Problem Statement in English
You’re given two strings str1 and str2. Return the largest string x such that x divides both str1 and str2.
A string t divides string s if the string s can be formed by concatenating t multiple times.
Approach
Assuming str1 is the longer string, we can check if str1 can be formed by concatenating str2 multiple times. If it can, then str2 is a common divisor of both strings.
If not, then we need to check for all possible substrings of str2 that can be a common divisor of both str1 and str2.
If we still can’t find any common divisor, then we return an empty string.
This is a brute force approach, and results in a time complexity of $O(n^2)$, but it works for the given constraints. The canonical solution to this problem requires some more theory.
There is a property that if str1 and str2 have a common divisor, then the length of the greatest common divisor is simply the gcd of the lengths of str1 and str2. This divisor will only exist if the strings “commute” (i.e. str1 + str2 == str2 + str1). Otherwise, there is no common divisor, and we can return an empty string.

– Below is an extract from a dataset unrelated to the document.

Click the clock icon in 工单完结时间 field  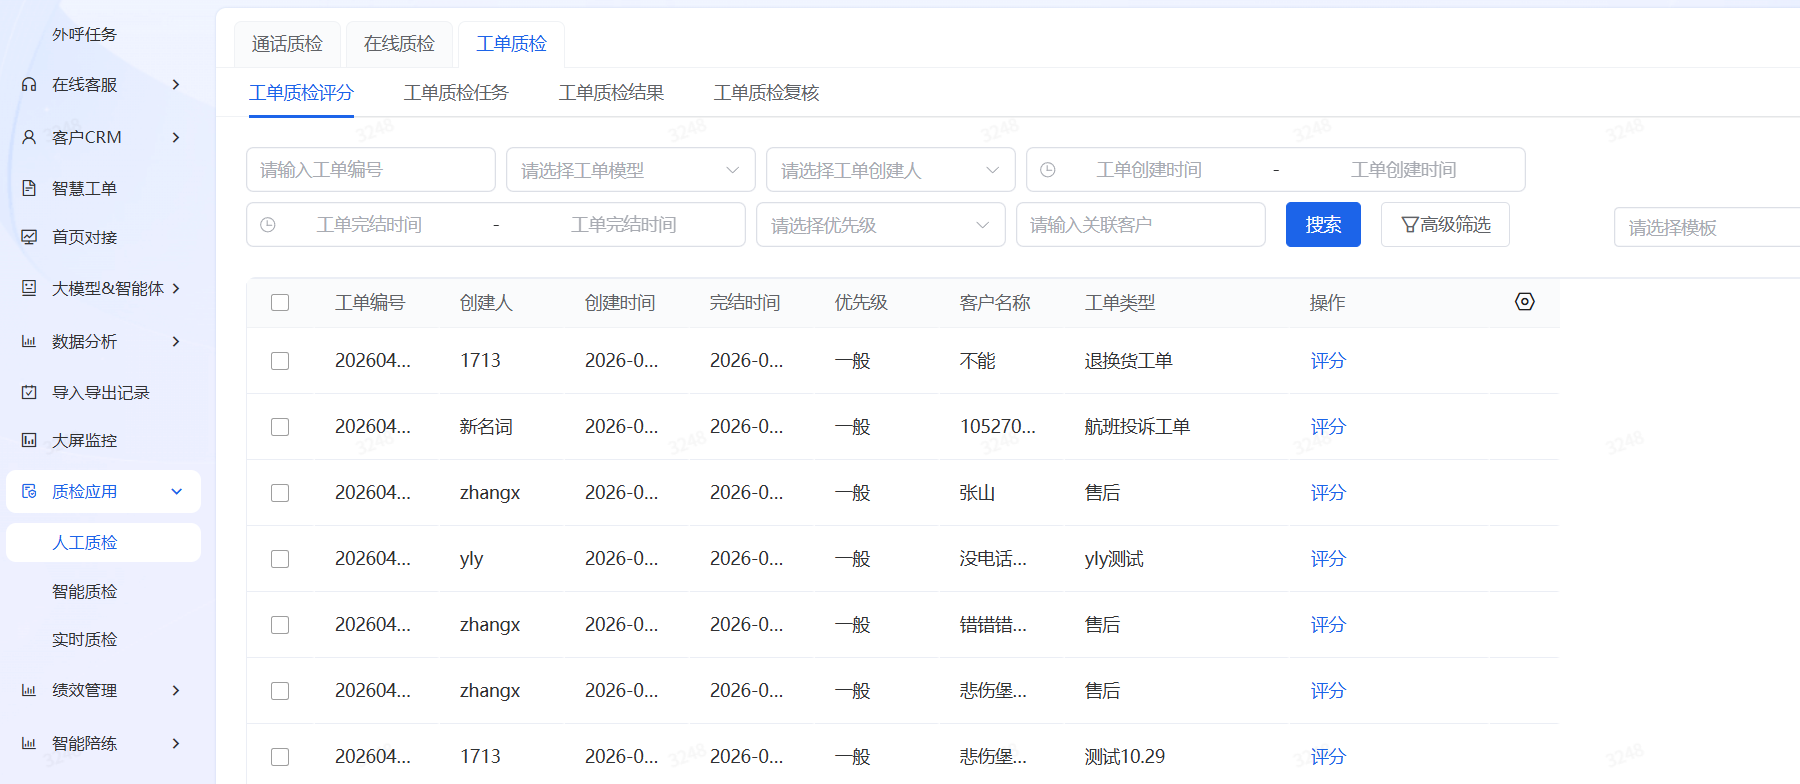[268, 225]
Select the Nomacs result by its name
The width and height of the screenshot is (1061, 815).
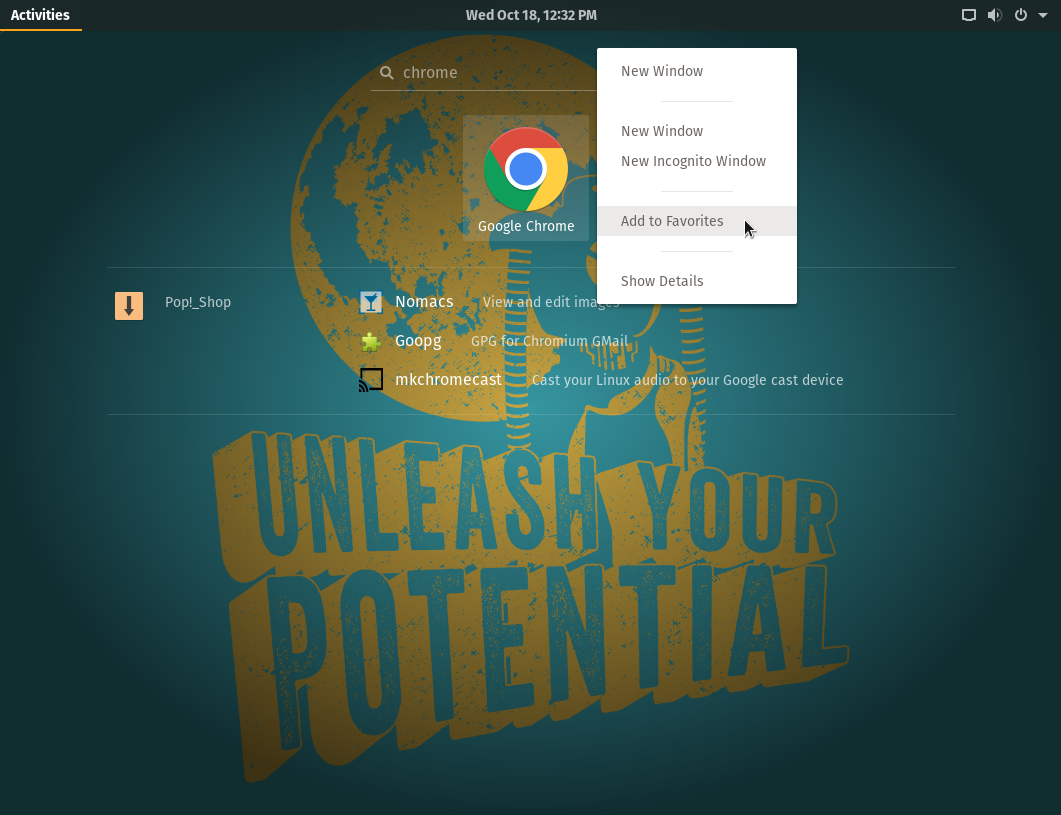click(424, 301)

This brings our time complexity down to $O(n)$, where $n$ is the length of the longer string, since we only need to check if the two strings commute and then return the substring of the longer string up to the gcd of their lengths.
And we’re done!
Solution in Python
- Naive Solution, Time: $O(n^2)$, Space: $O(1)$
class Solution:
def gcdOfStrings(self, str1: str, str2: str) -> str:
if len(str1) < len(str2):
str1, str2 = str2, str1
N1 = len(str1)
N2 = len(str2)
if str1 == str2 * (N1 // N2):
return str2
res = ""
for r in range(1, N2 + 1):
x = str2[:r]
NX = r
if str1 == x * (N1 // NX) and str2 == x * (N2 // NX):
res = max(res, x)
return res
- Optimal Solution, Time: $O(n)$, Space: $O(1)$
class Solution:
def gcdOfStrings(self, str1: str, str2: str) -> str:
if str1 + str2 == str2 + str1:
d = gcd(len(str1), len(str2))
return str1[:d]
return ""
And we are done.
Mistakes I Made
I had to look up the optimal solution, but I was able to come up with the brute force solution on my own.